Netflix film “Badland Hunters”, which was released in last week, is a redundant sequel to acclaimed South Korean film “Concrete Utopia” (2023), which was incidentally one of my best South Korean films of last year. While “Concrete Utopia” is a competent and thought-provoking SF action thriller flick, “Badland Hunters” lacks style and substance compared to its predecessor, and it simply depends on the engaging presence of its lead actor without doing anything else much on the whole.

Right after the prologue part, the movie quickly establishes how things have been hard and difficult for many survivors since a massive earthquake occurred in Seoul around a few years ago as shown in “Concrete Utopia”. Due to the frequent lack of food and fresh water, these two items have become the most valuable assets in their demolished world, and a beefy strong guy named Nam-san (Ma Dong-seok) has been a crucial member of one small community in Seoul for his considerable hunting skills. Along with his younger partner Ji-wan (Lee Jun-young), Nam-san often searches and hunts for any animal meaty enough for them and others, and they surely take a lot of risk when they hunt for a big alligator at one point early in the film (Please don’t ask me how the hell it has inhabited there even though we do not have any wild alligator here in South Korea).

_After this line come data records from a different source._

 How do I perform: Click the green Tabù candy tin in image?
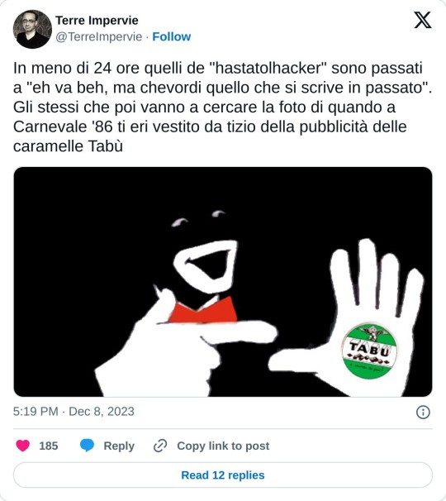pyautogui.click(x=369, y=351)
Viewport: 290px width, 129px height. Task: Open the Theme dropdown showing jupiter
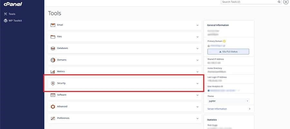pos(228,101)
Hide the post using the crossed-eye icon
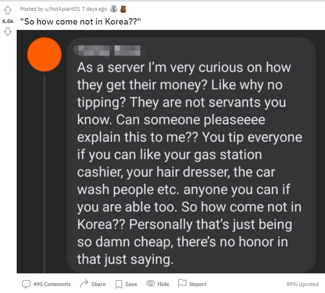The width and height of the screenshot is (325, 293). 151,283
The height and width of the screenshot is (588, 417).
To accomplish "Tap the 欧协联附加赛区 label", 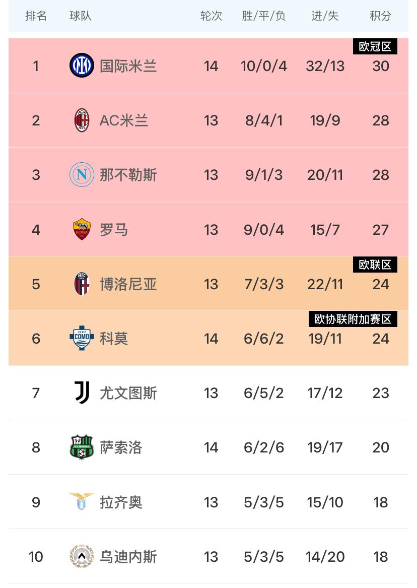I will (x=353, y=319).
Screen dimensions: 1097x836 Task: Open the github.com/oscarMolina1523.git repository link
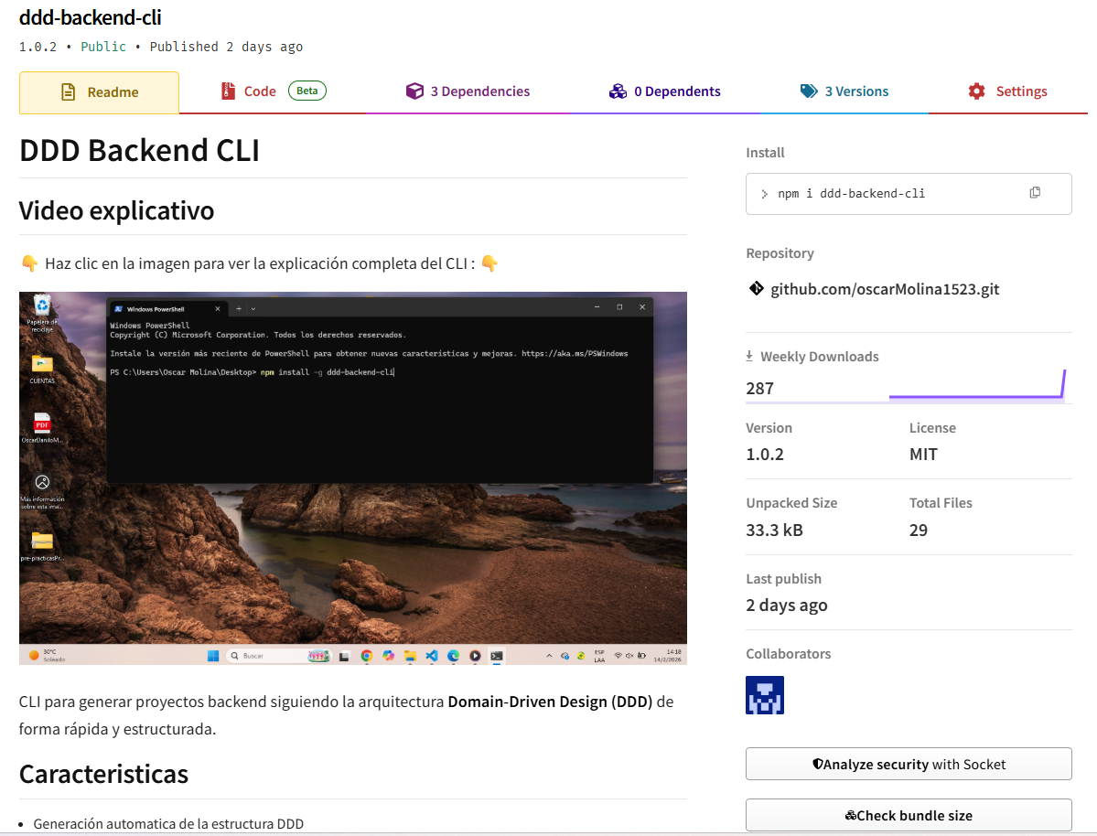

Anyway, everyone likes and respects Nam-san mainly because 1) he sells his meat at fair price to his neighbors and 2) he is the only one who can stand up to a bunch of vicious thugs who have harassed them from time to time. When these thugs, who seem to be auditioning for a South Korean Mad Max film, come again, Nam-san surely show them that he is not the one they should not mess with at any chance, and his neighbors are certainly grateful to him for taking care of their latest trouble.

One of these neighbors is a plucky teenage girl named Eun-ho (Ahn Ji-hye), who has lived with her aging grandmother at their little cozy residence. It does not take much time for us to see that Ji-wan has a crush on Eun-ho, and she also likes him a lot, but then there comes a sudden change. Eun-ho is approached by a bunch of people from the only remaining apartment building in Seoul, and they promise to her that she and her grandmother will live in a much better condition than before. Although he does not like Eun-ho leaving the community, Ji-wan is happy to see her and her grandmother getting such a fortunate opportunity like that, and so is Nam-san.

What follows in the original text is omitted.